An electric arc furnace (EAF) steel rebar mill in Florida operated by Brazil-based Gerdau has been profiled in a “Made in Jacksonville” series by that Florida city’s local newspaper and news website.
The online article prepared by the Florida Times-Union describes the mill’s role in converting obsolete auto bodies and appliances into new reinforcing bar (rebar) steel.
The article says the recycling conversion process takes place 24 hours a day, seven days a week, and the mill’s feedstock includes “old cars, appliances [and] just about anything made of metal [that is] melted and turned into miles of red glowing ropes of steel.”
The Times-Union article says the Gerdau Jacksonville mill melts about 550,000 tons of scrap metal each year to produce “about 150,000 miles of [rebar] each year” as well as “about 18,000 miles of wire rod” annually.

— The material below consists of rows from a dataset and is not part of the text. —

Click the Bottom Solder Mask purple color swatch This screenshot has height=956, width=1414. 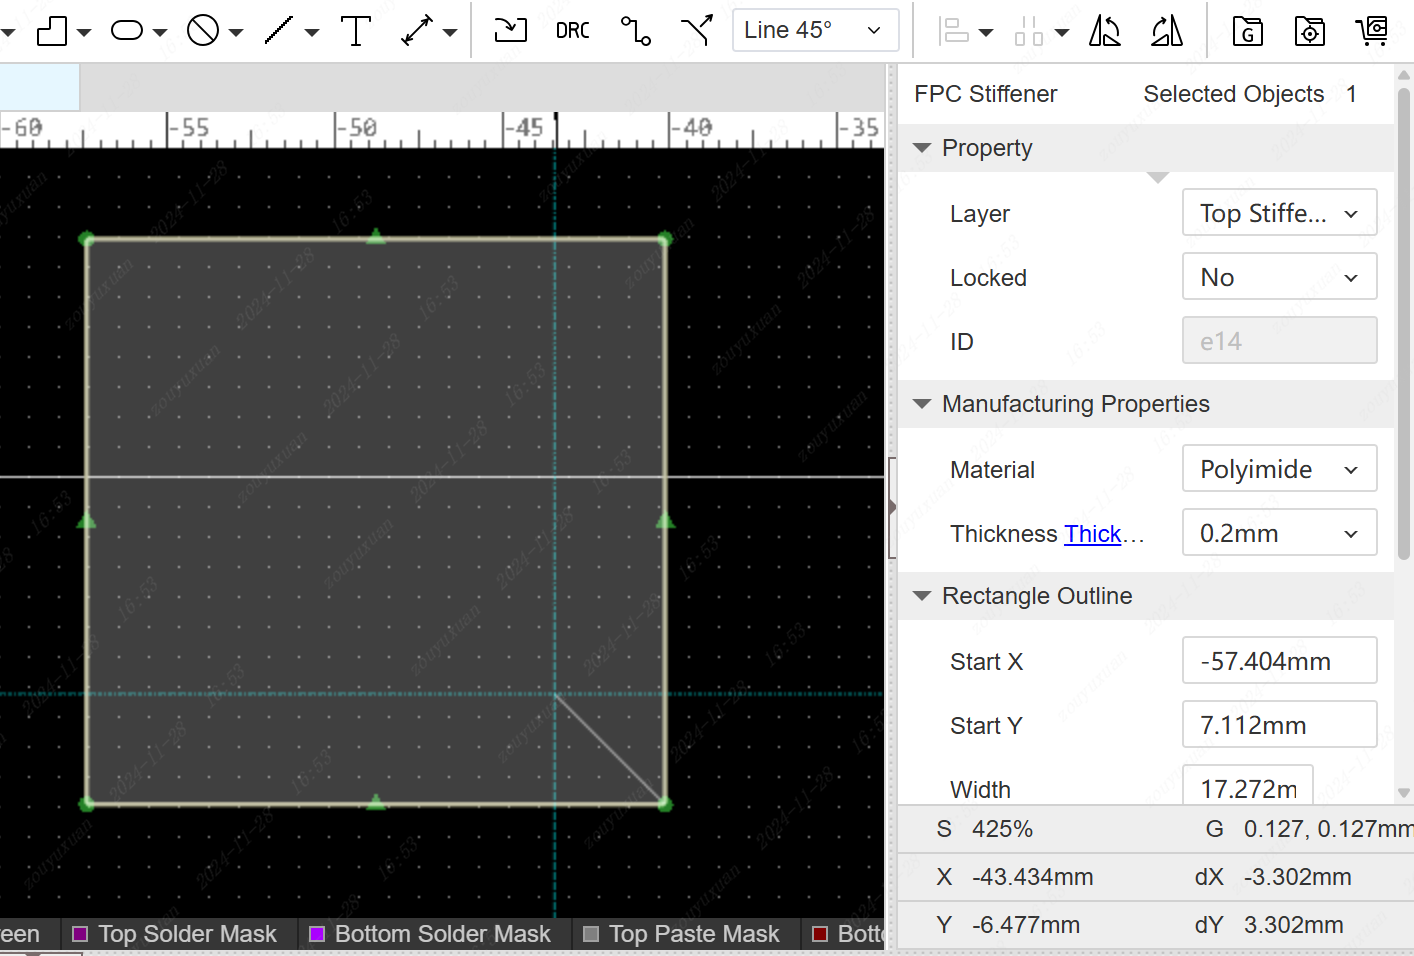[318, 934]
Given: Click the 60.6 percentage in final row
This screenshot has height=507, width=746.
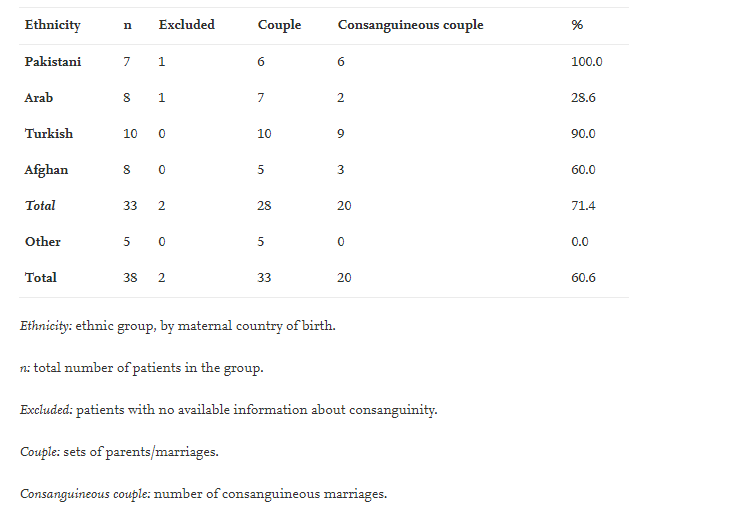Looking at the screenshot, I should click(583, 277).
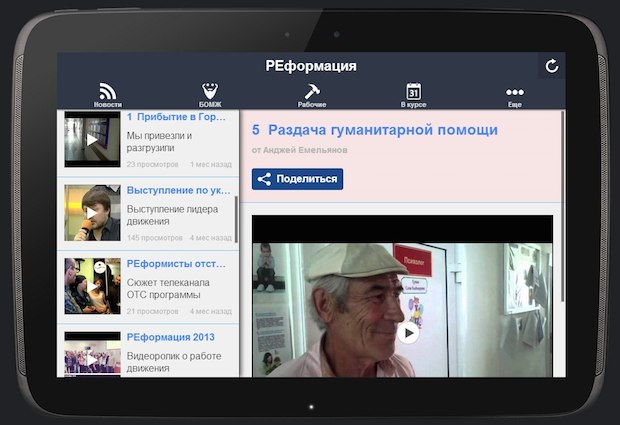Tap the refresh icon in header

[551, 66]
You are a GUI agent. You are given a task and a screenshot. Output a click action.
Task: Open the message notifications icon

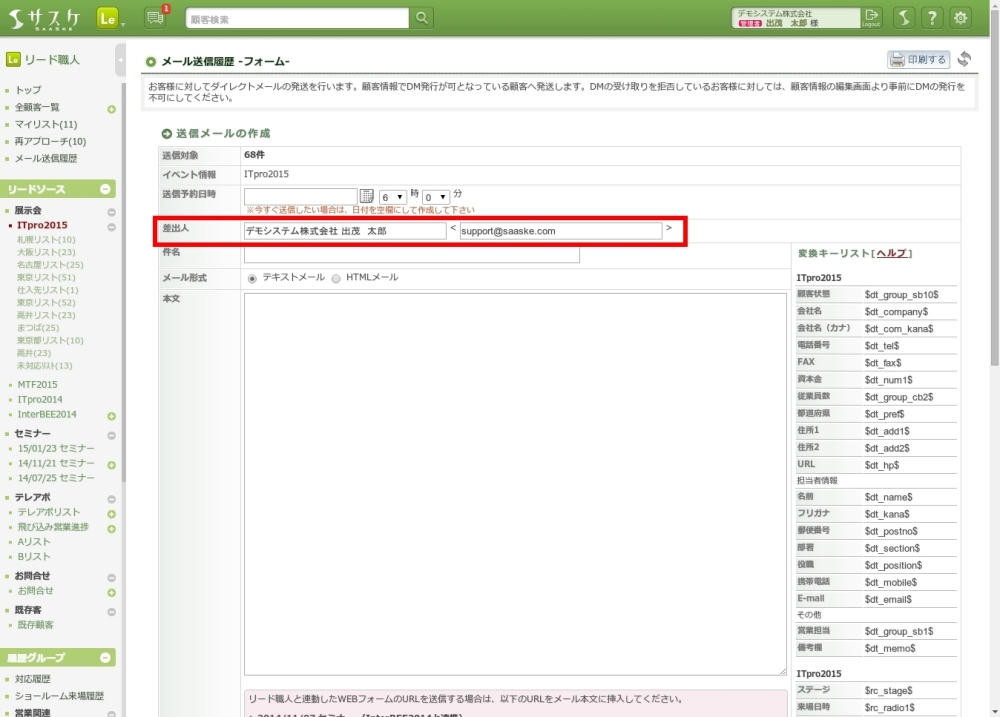pyautogui.click(x=154, y=18)
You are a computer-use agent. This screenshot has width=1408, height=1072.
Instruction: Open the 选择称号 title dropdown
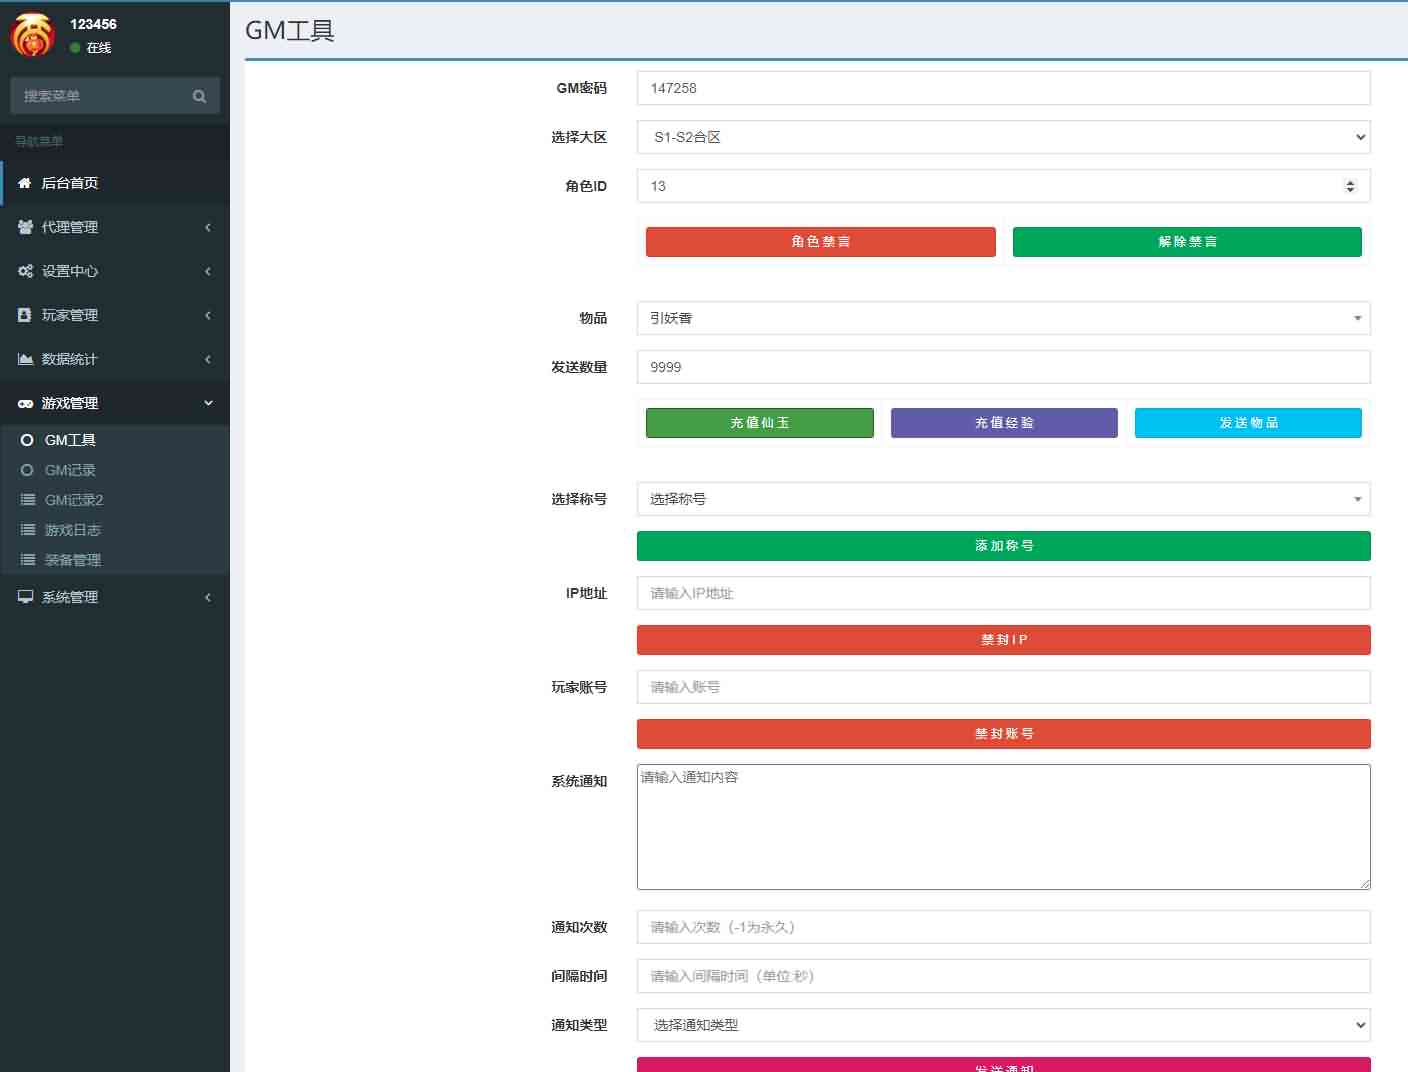[1003, 499]
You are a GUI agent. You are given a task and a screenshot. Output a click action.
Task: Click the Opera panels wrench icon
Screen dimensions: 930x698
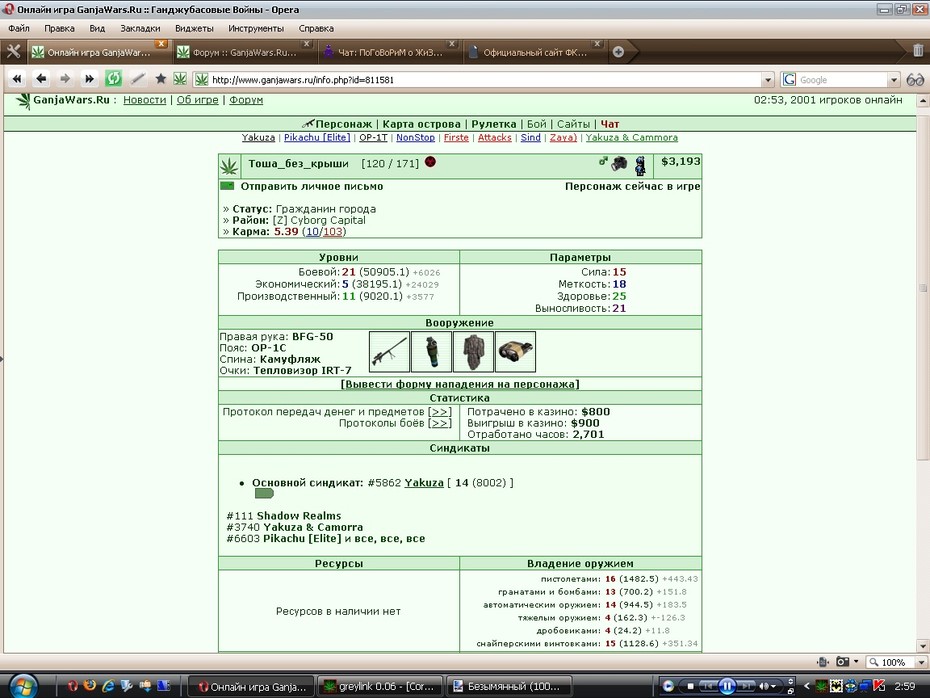[13, 52]
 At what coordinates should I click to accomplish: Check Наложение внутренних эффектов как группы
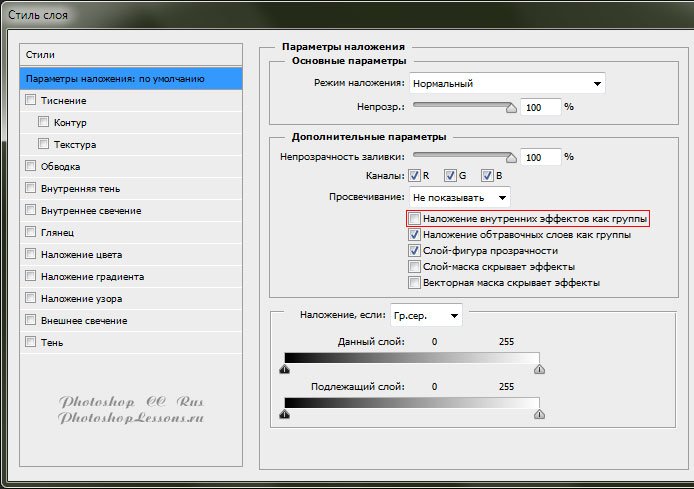(x=415, y=219)
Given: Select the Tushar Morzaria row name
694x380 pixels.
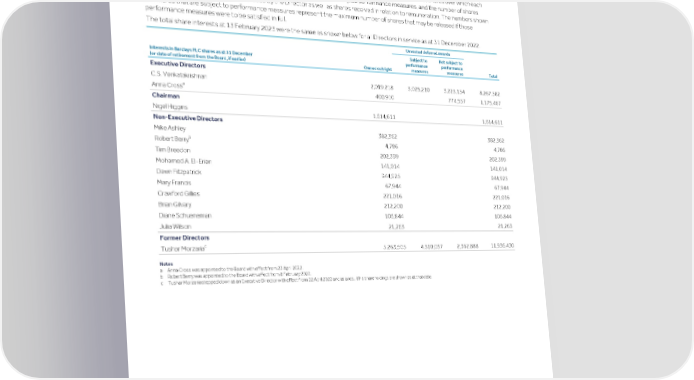Looking at the screenshot, I should click(183, 249).
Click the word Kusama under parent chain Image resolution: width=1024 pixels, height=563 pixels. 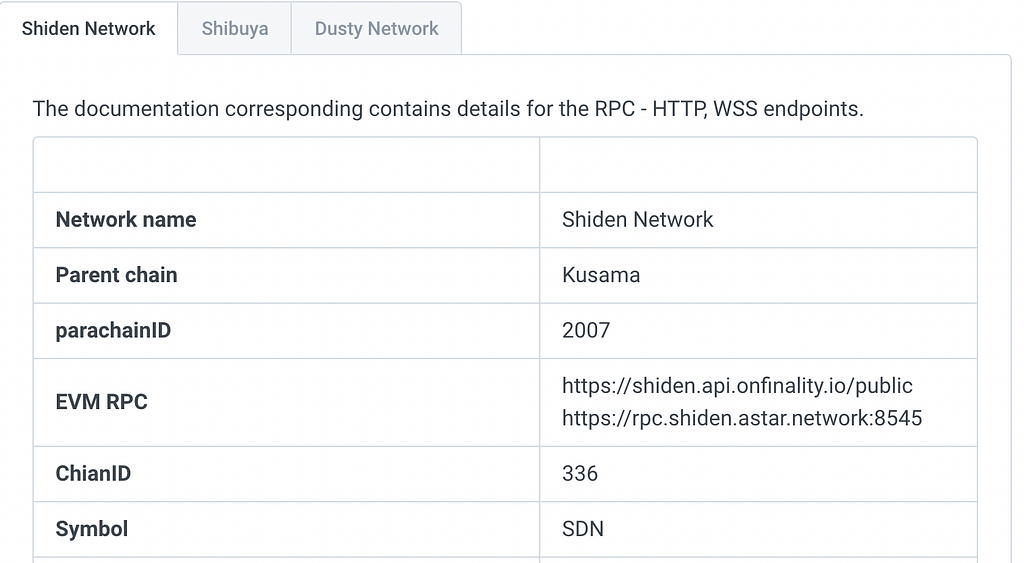[x=601, y=275]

Carlos Zanoela, vice president and general manager of the Gerdau Ameristeel Jacksonville mill, is quoted as saying the mill’s adjacent scrap yard buys much as 95 percent of its feedstock from smaller scrap dealers, with the rest coming from peddlers in pickup trucks.
The mill’s EAF system, says Zanoela, can melt 100 tons of scrap in about 32 minutes. The mill GM says most of the rebar heads into construction applications (where it often competes against imported Turkish rebar) and the wire is used by regional manufacturers, including a maker of shelving.